Realtor Joanne Davidow stands in front of the old facade of the Van Pelt Mews development project. (TRACIE VAN AUKEN/ For the Daily News)
Realtor Joanne Davidow stands in front of the old facade of the Van Pelt Mews development project. (TRACIE VAN AUKEN/ For the Daily News)Read morePhiladelphia Daily News

Realtor Joanne Davidow makes her way up the gypsum-caked stairs of one of the three townhouses being sculpted from historic carriage houses in the 2100 block of Sansom Street.

The day is a warm and humid one, but the veteran agent's enthusiasm for the interior reworking of the 19th-century building is not affected by the weather.

"Look at the detail in those windows," said Davidow, vice president, sales manager, of Berkshire Hathaway Home Services Fox & Roach, as she looked at something one is more likely to find in a church than in a carriage house that had been converted to office use.

A work in progress, these rehabs are just three pieces of an 11-unit townhouse project on Van Pelt Street between Sansom and Walnut that is bringing prices from $950,000 to $2.3 million, she said.

Seven have been sold. Davidow's role, besides selling the townhouses (all but one have a garage) with agent Jeffrey Block, was to christen the project Van Pelt Mews.
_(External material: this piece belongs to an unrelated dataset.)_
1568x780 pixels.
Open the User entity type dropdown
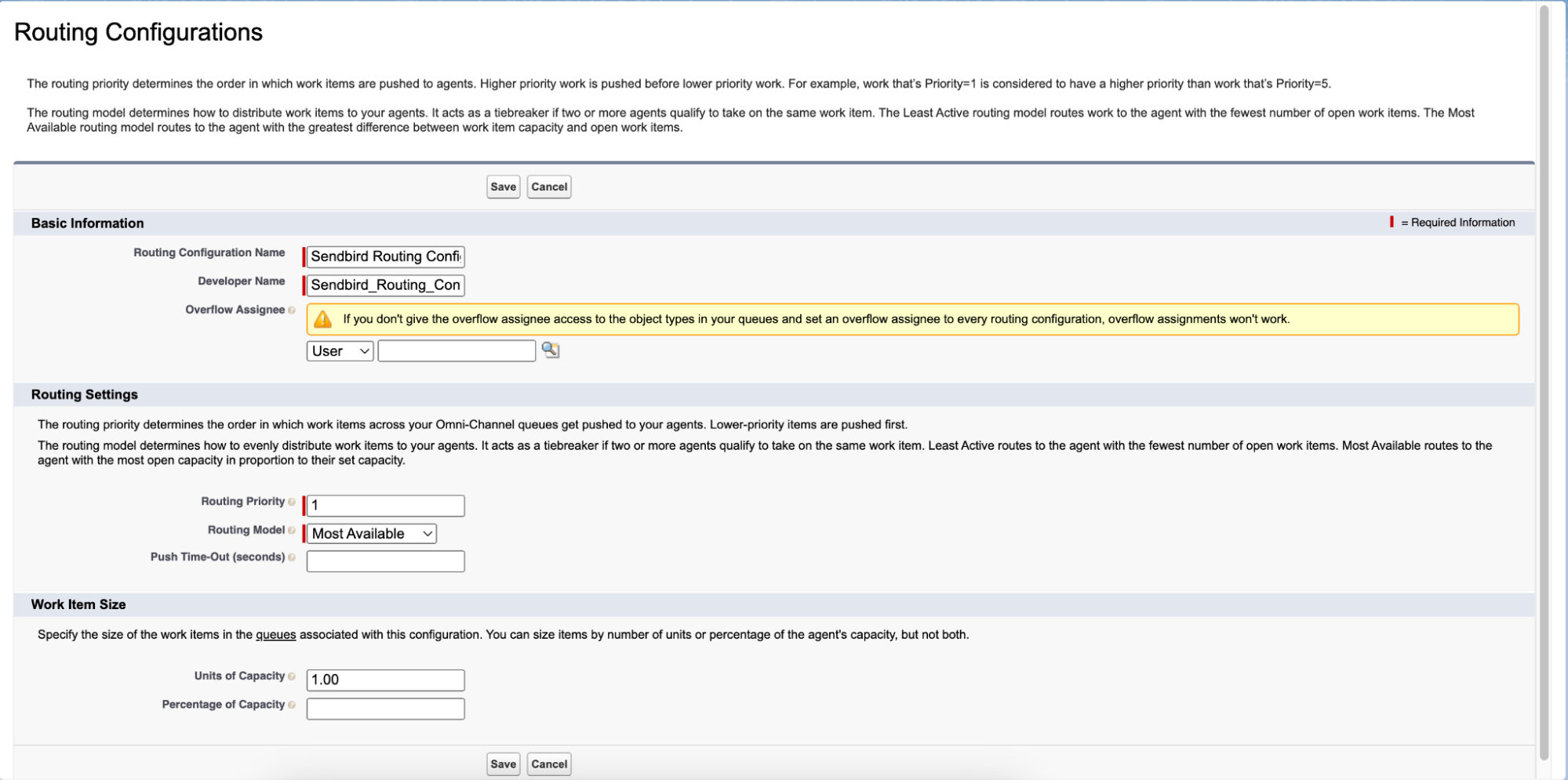339,350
The developer, Andrew Kamins of Conservatory Group USA, has been involved in a number of residential projects since its Toronto-based parent first ventured into the Philadelphia market in 2007.

"We've converted 50 or 60 units to condo since then, mainly around Washington and Rittenhouse Squares," said Kamins, "but this is our first new construction."

The "velocity of sales" the project experienced was no surprise, Kamins said, and "indicative of the very clear and compelling trend to return to vibrant downtown living."

Cecil Baker & Partners of Philadelphia, which specializes in adaptive reuse of older buildings, designed the project.

"The key for us was the existing homes across Van Pelt Street," Cecil Baker said. "I've always loved their setback and their Mediterranean look - a unique bit of Philadelphia.

"We didn't want to create all sharp elbows, but to make it very simple so those houses could breathe," Baker said. "We wanted to create an elegant background for these homes."

The 40,000-square-foot site, comprising four separate lots, "leapt out at me as far as the potential was concerned when I came across them," Kamins said.

On the site in the 2100 block of Walnut Street were a surface parking lot and a one-story furniture store, dating from the 1950s, that was razed because it was determined to have no historic significance.

The carriage houses-turned-offices on Sansom Street "are being returned to their original purpose," Kamins said. Two of the three have three bedrooms and two bathrooms; the middle unit has three bedrooms-plus. There is garage access from Sansom Street to a rear driveway and parking.

All the homes will be individually owned and come with a 10-year tax abatement.

The townhouses, which will be completed in the fall, range in size from 2,500 to 5,200 square feet, he said, "with most 3,400."

Initially, plans called for 12 townhouses, Davidow said, but "two buyers who knew one another purchased three lots and will each have houses a half-lot wider than the other new units."

Said Kamins: "As you know well, there has been a trend among empty-nesters to have larger homes by consolidating units" in high-rise condo buildings.

This is just the townhouse example.

Van Pelt Mews was "a collaboration," Kamins said, involving his group, Baker, and the Philadelphia Historical Commission, which had to sign off on the project before the developer broke ground.

According to commission-meeting minutes, some neighbors and officials thought retail on the first level and condos on the upper floors would have been a more appropriate use of the property.

Even though the zoning designation allows mixed-use, Kamins said he thought residential development was most appropriate.

Van Pelt Mews "is an interesting example of urban in-fill," he said, "maintaining the intimacy and scale of a classic Philadelphia street and addressing and solving historic redevelopment on Sansom Street."